Приемы, к которым прибегали фотографы XIX века в своих «художественных опытах», в частности прием комбинированной печати и ретуши, впоследствии, в эпоху фотодокументализма были сурово осуждены как противоречащие природе фотографического медиума. Однако сегодня, в эпоху цифровой фотографии (иногда именуемую также эпохой «постфотографии»), искусство снова возвращается к ним. Складывается даже впечатление, что современный художник вроде Джеффа Уолла или Андреаса Гурски получает в свои руки тот инструмент для реализации «синтетической модели», которого не хватало Рейландеру и Карелину. Сводя вместе при помощи компьютера целую серию отдельных кадров одного и того же мотива, он скрупулезно воссоздает вещи в их видимости, добивается единства планов, упорядоченности композиции и целостности колорита – эффектов, словно возвращающих нас в эпоху «реализма» и традиционного понимания картины как окна или экрана, открывающего вид на иллюзорное, иномедиальное пространство по ту сторону картинной плоскости6. (Работы этих художников представляют собой лишь эстетически изощренный и концептуальный вариант того, что делает сегодня почти любой коммерческий фотограф: принципиальной технологической разницы между этими опытами нет – как нет технологической разницы между картиной Мане и какого-нибудь салонного портретиста XIX века.)

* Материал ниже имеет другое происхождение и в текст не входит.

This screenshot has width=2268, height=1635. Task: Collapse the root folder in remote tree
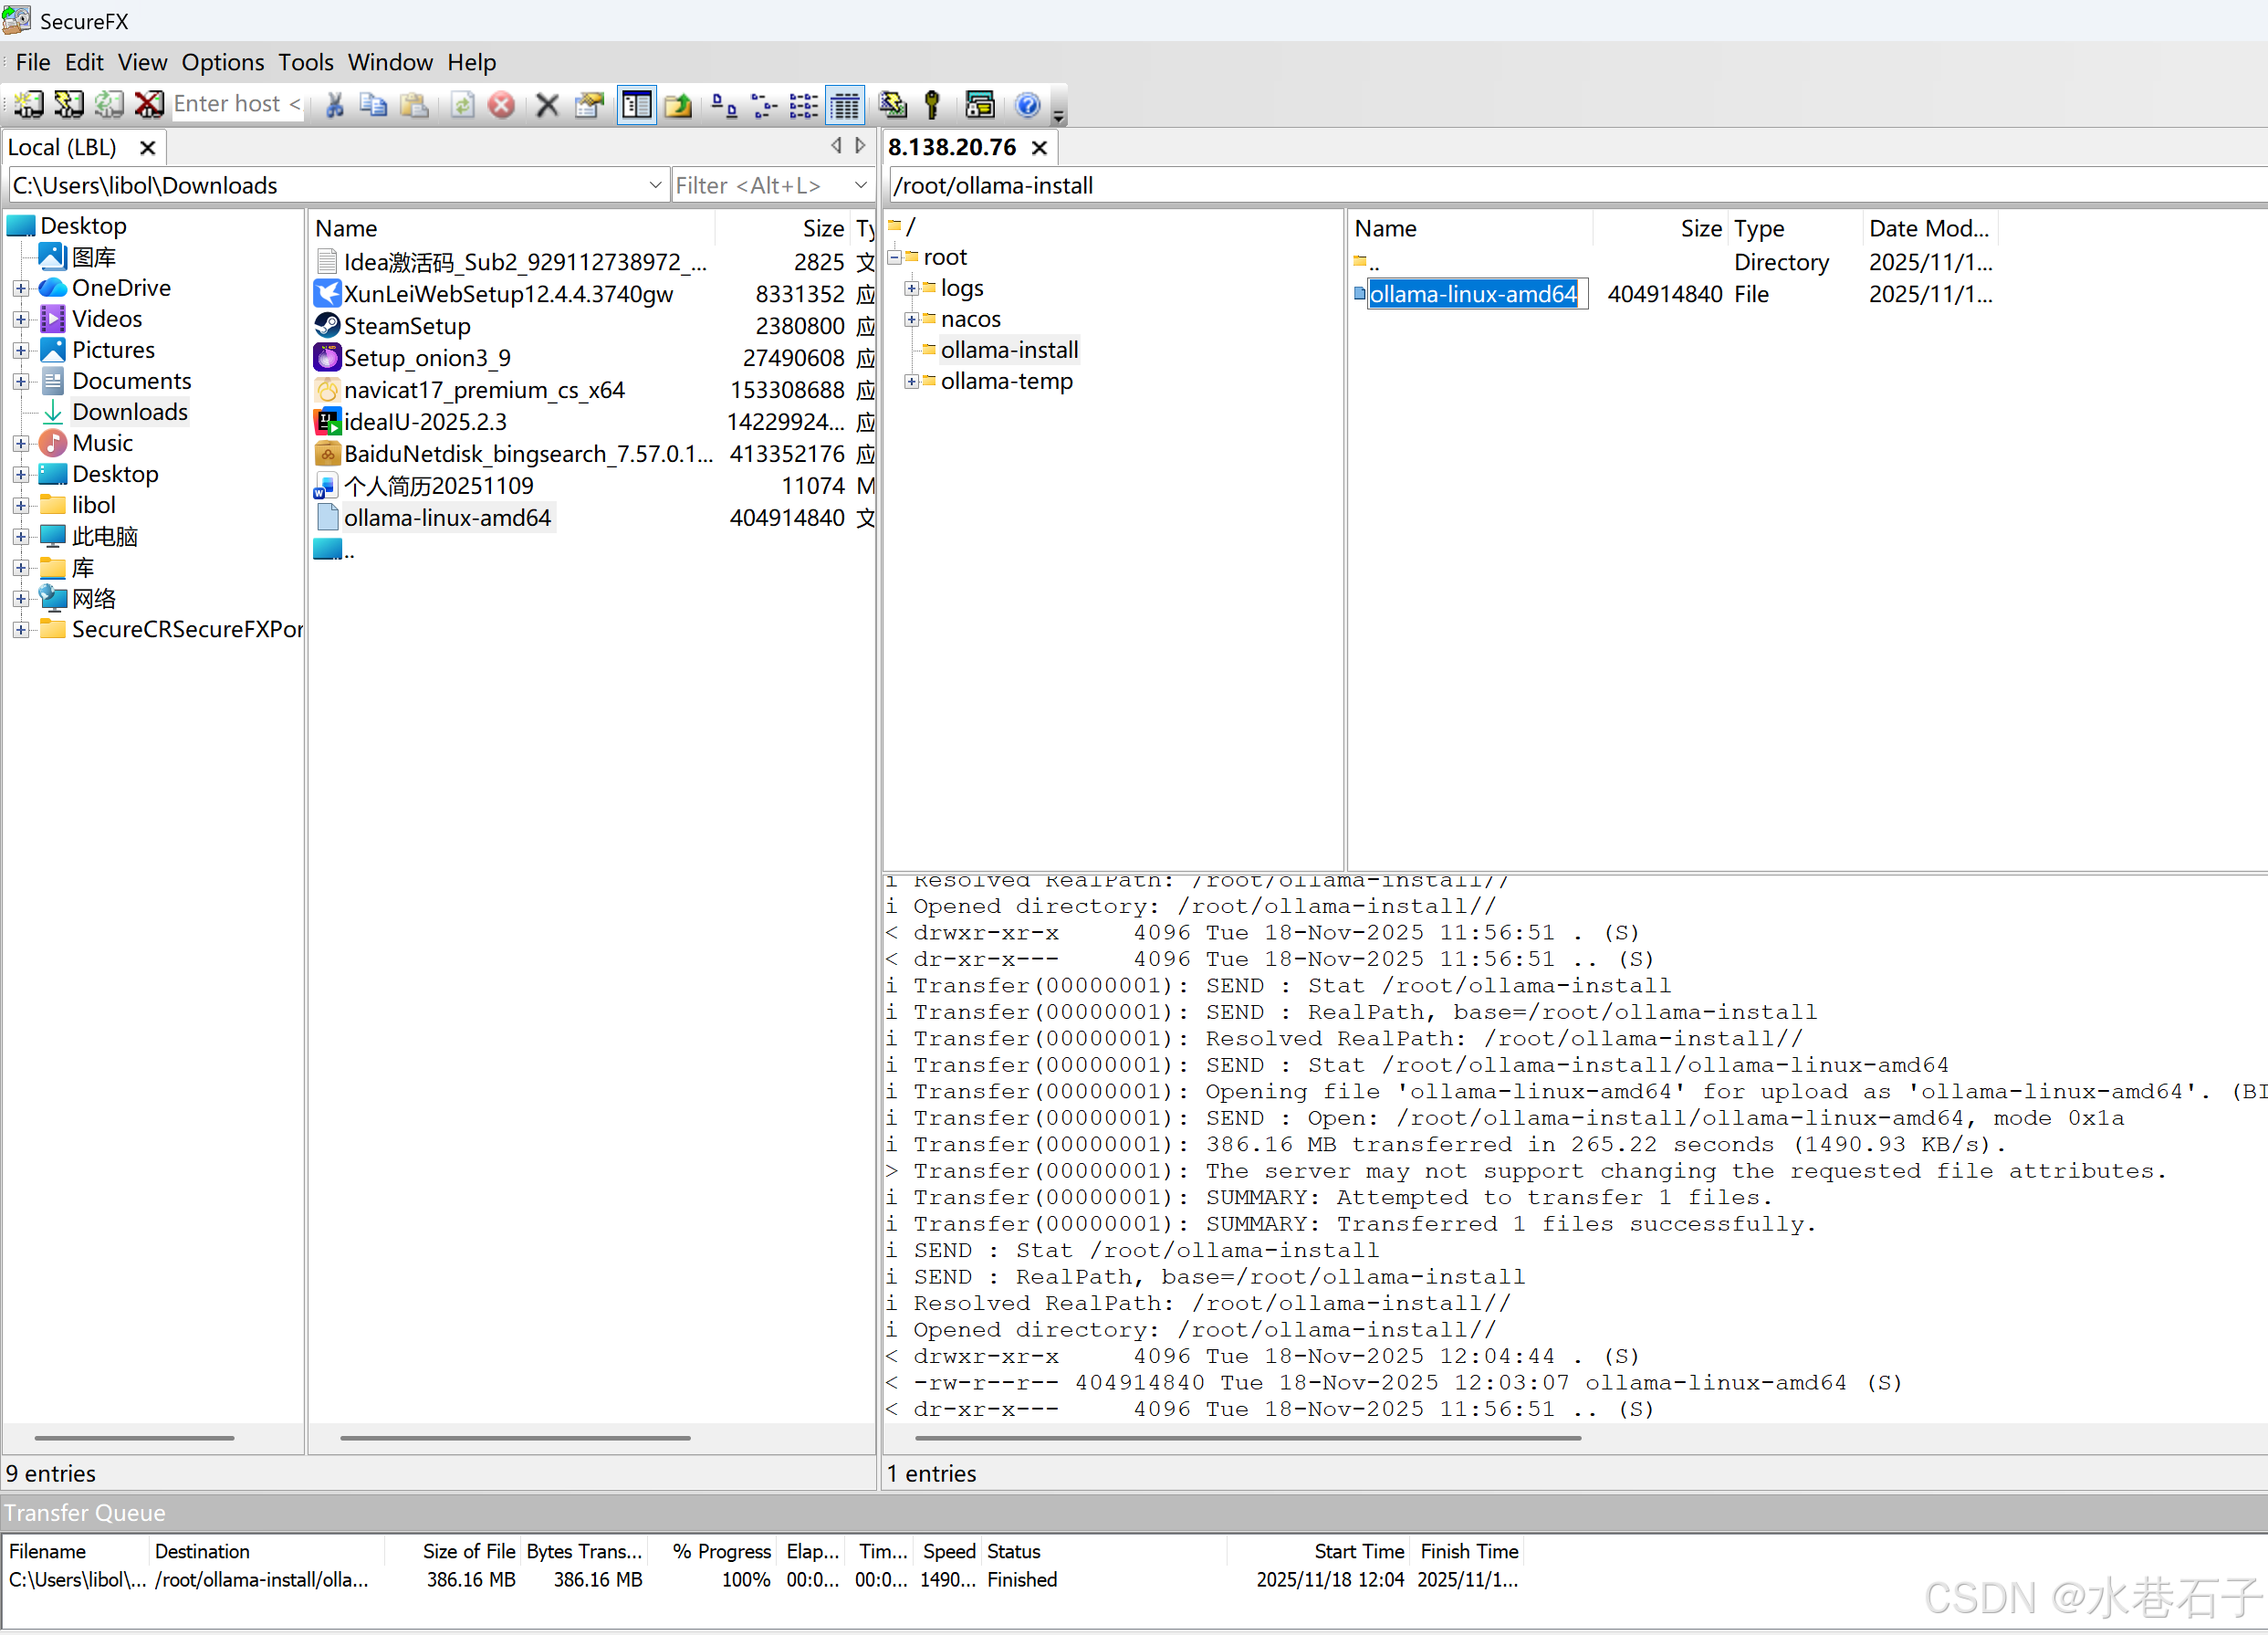click(895, 257)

Что касается второго, психологического, компонента «реалистической» модели репрезентации, то здесь за примерами следует снова обратиться к англичанам (английская фотография середины XIX столетия отличается особенно настойчивым интересом к художественным экспериментам – недаром именно в Англии впоследствии зародилось движение пикториальной фотографии). В 1872 году Рейландер, вдохновляясь известным трактатом Шарля Лебрена «Выражение страстей души», выполнил серию фотографических иллюстраций к работе Чарльза Дарвина «Выражение эмоций у человека и животных» – пример того, как эстетика вступает во взаимодействие с естественнонаучным дискурсом.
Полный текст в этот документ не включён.